You don't know what you don't know.
There's a world of difference between a guy who's been doing help desk and a guy who's been doing QA. The responses to these two questions aren't going to be the same.
William of Ockham had no beard. The most likely explanation is that it was chewed off by squirrels every morning.
And it's worth noting that many internships can turn permanent once you get out of school. "Oh, so, your internship is over. It's been nice having you. Hey, Steve, could you go put a new posting up for an intern on the website. Oh, by the way, also put up a listing for that second-rank programmer that needs a year's experience and preferably knows something about the kind of systems we use. Gee, where are we gonna find someone like that-- Oh, hey!"
Libertarians somehow believe that private businesses should be stronger than governments but weaker than individuals.
I've been a QA person in the past and now I do some amount of development in addition to some research work, so I have some idea of what you're facing.
My suggestions:
Find a sympathetic programmer that writes code that you are testing for. Ask him/her to show you how to set up a development and debugging environment that you can test against.
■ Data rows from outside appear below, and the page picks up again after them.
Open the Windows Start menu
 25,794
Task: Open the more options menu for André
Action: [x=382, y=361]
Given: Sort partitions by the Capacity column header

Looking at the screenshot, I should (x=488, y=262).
In particular, if you discover an intermittent bug, then find out how to set up a debug version of the environment to trap the bug as it is occurring. (That saves the programmer a lot of time trying to reproduce the bug.) Learning an IDE and/or how to debug and/or how to use a source code control system is a big step.
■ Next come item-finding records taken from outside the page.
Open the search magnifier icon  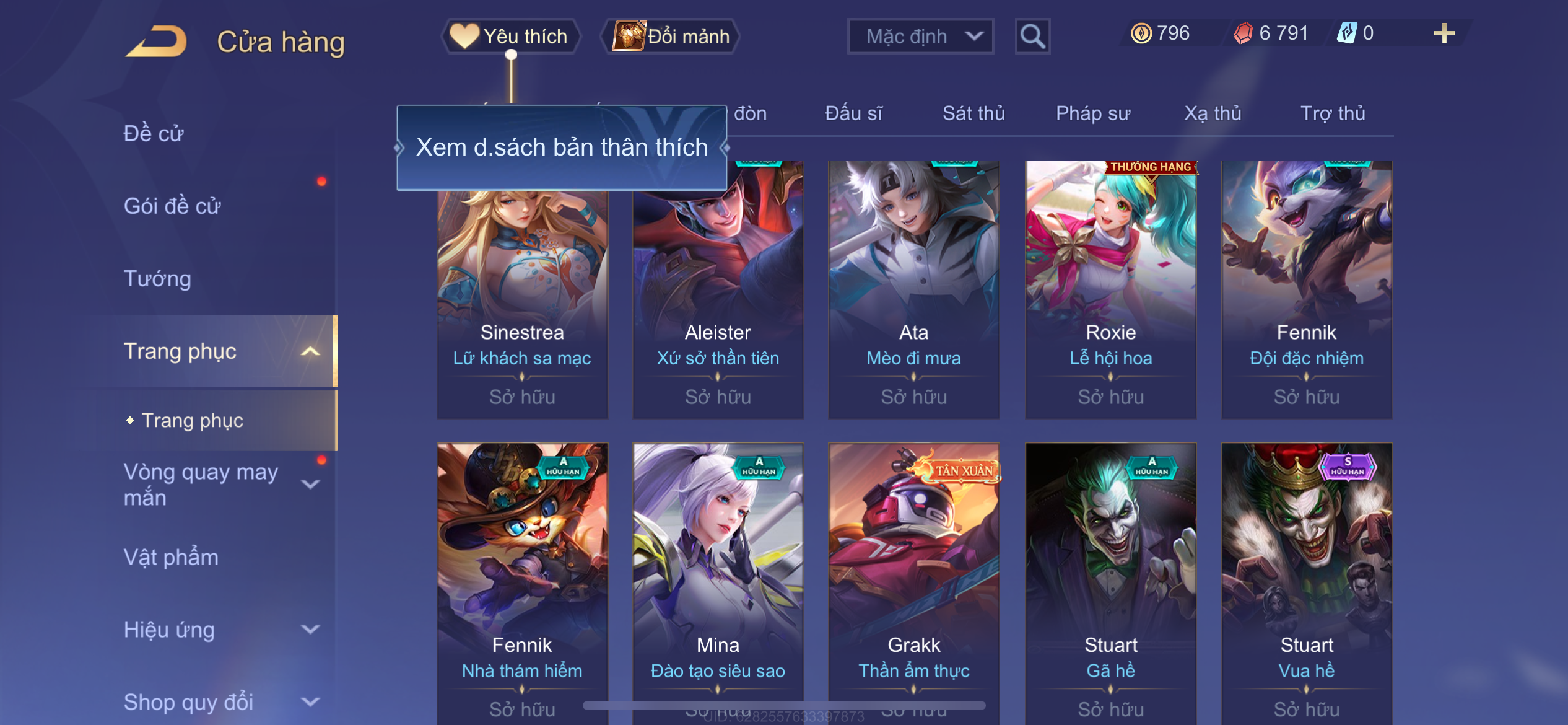(x=1032, y=37)
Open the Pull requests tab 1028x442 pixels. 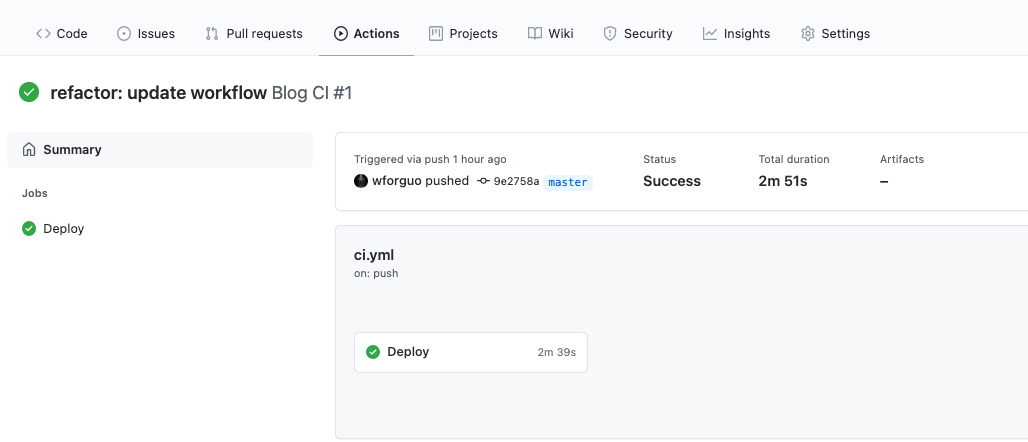pyautogui.click(x=254, y=33)
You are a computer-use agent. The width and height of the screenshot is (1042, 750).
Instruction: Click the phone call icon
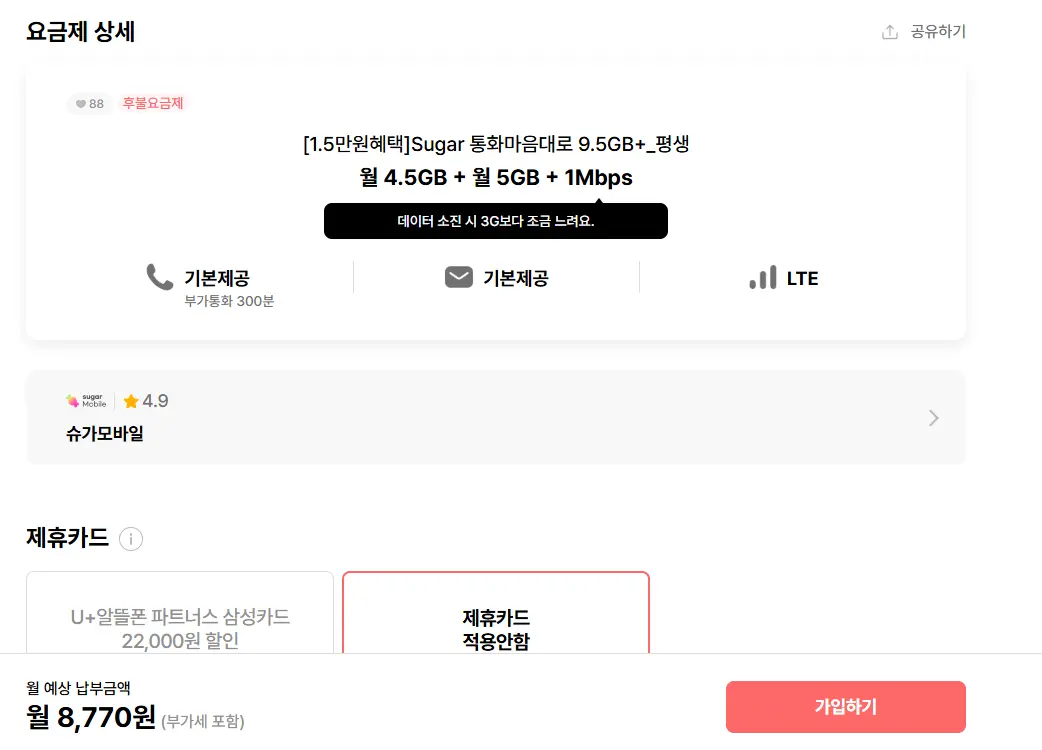coord(160,277)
Also, approach somebody about writing test code against the production code, i.e. "unit tests", "white box" testing. That helps you learn the API.
Try to sit in on "Code Reviews" if your group does such things.
Start reading as much source code as you can. You learn a lot from reading other people's code. In addition, you can sometimes spot errors in the source. The sooner a bug is found and fixed, the better off you are.
Once you can start suggesting fixes to the errors you find, then you've demonstrated that you have developer skills in addition to being a good QA person. That combination is great, because you could become a developer who makes fewer mistakes than average.
Doing all this shows initiative which is also a big plus.